### Written task A
In the Nobel column, who votes on and hands out the Nobel Peace Prize?
### Written task B
Reproduce the Nobel column from "Here was an" up to and including "Nobel Peace Prize.", substituting "burden" for "baggage".

### Text
________________________
Here was an opportunity to cut himself free, in a stroke, from the baggage that’s weighed his presidency down — the implausible expectations, the utopian dreams, the messianic hoo-ha.
Here was a place to draw a clean line between himself and all the overzealous Obamaphiles, at home and abroad, who poured their post-Christian, post-Marxist yearnings into the vessel of his 2008 campaign.
Here was a chance to establish himself, definitively, as an American president — too self-confident to accept an unearned accolade, and too instinctively democratic to go along with European humbug.
He didn’t take it. Instead, he took the Nobel Peace Prize.
Big mistake.
People have argued that you can’t turn down a Nobel. Please. Of course you can. Obama is a gifted rhetorician with world-class speechwriters. All he would have needed was a simple, graceful statement emphasizing the impossibility of accepting such an honor during his first year in office, with America’s armed forces still deep in two unfinished wars.
Would the world have been offended? Well, to start with, the prize isn’t given out by an imaginary “world community.” It’s voted on and handed out by a committee of five obscure Norwegians. So turning it down would have been a slap in the face, yes, to Thorbjorn Jagland, Kaci Kullmann Five, Sissel Marie Ronbeck, Inger-Marie Ytterhorn and Agot Valle. But it wouldn’t have been a slap in the face to the Europeans or the Africans, to Moscow or Beijing, or to any other population or great power that an American president should fret about offending.
In any case, it will be far more offensive when Obama takes the stage in Oslo this November instead of Morgan Tsvangirai, Zimbabwe’s heroic opposition leader; or Thich Quang Do, the Buddhist monk and critic of Vietnam’s authoritarian regime; or Rebiya Kadeer, exiled from China for her labors on behalf of the oppressed Uighur minority; or anyone who has courted death this year protesting for democracy in the Islamic Republic of Iran.
True, Obama didn’t ask for this. It was obvious, from his halting delivery and slightly shamefaced air last Friday, that he wishes the Nobel committee hadn’t put him in this spot.
But he still wasn’t brave enough to tell it no.
Obama gains nothing from the prize. No domestic constituency will become more favorably disposed to him because five Norwegians think he’s already changed the world — and the Republicans were just handed the punch line for an easy recession-era attack ad. (To quote the Democratic strategist Joe Trippi, anticipating the 30-second spots to come: “He got a Nobel Prize. What did you get? A pink slip.”)
________________________
### Stored rows
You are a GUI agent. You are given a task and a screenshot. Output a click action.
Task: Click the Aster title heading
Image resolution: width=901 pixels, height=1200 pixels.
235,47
________________________
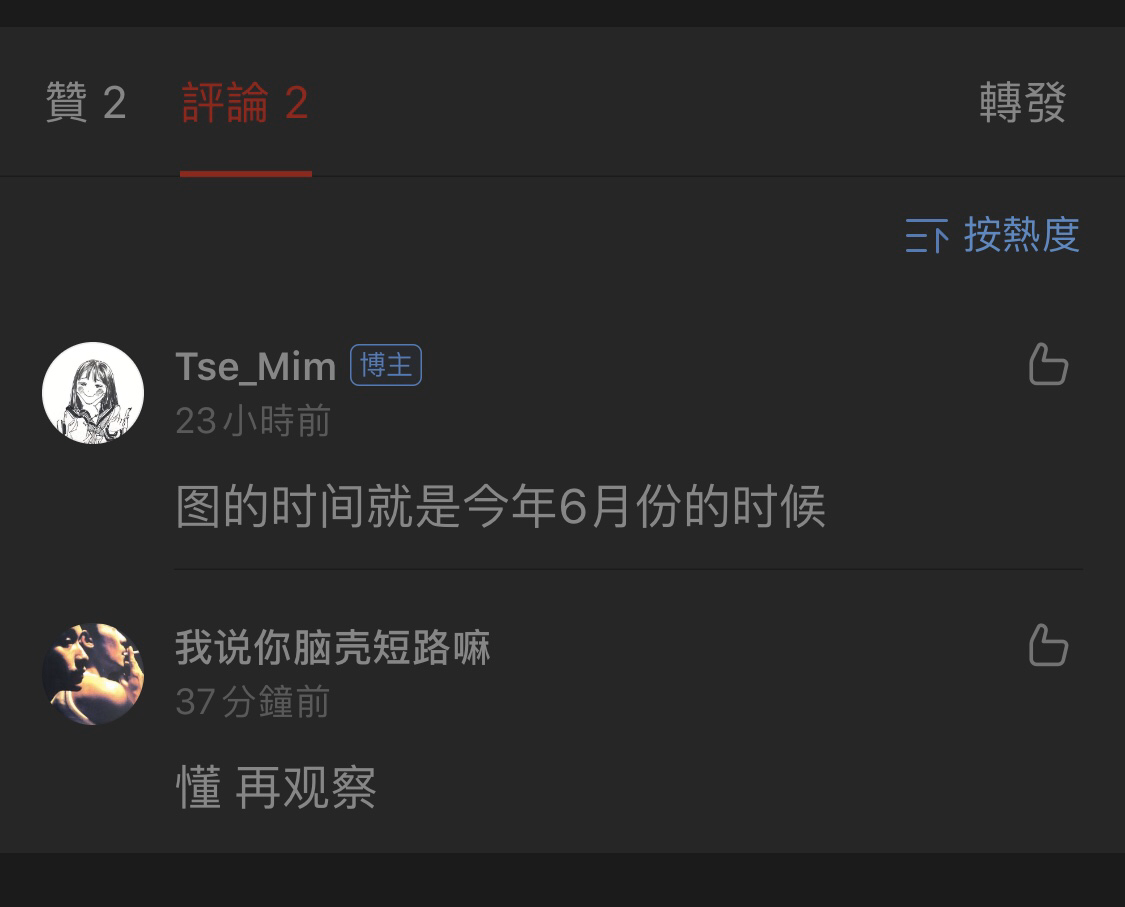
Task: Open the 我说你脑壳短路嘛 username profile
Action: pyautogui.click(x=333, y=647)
________________________
### Written response A
A committee of five obscure Norwegians.

### Written response B
Here was an opportunity to cut himself free, in a stroke, from the burden that’s weighed his presidency down — the implausible expectations, the utopian dreams, the messianic hoo-ha.
Here was a place to draw a clean line between himself and all the overzealous Obamaphiles, at home and abroad, who poured their post-Christian, post-Marxist yearnings into the vessel of his 2008 campaign.
Here was a chance to establish himself, definitively, as an American president — too self-confident to accept an unearned accolade, and too instinctively democratic to go along with European humbug.
He didn’t take it. Instead, he took the Nobel Peace Prize.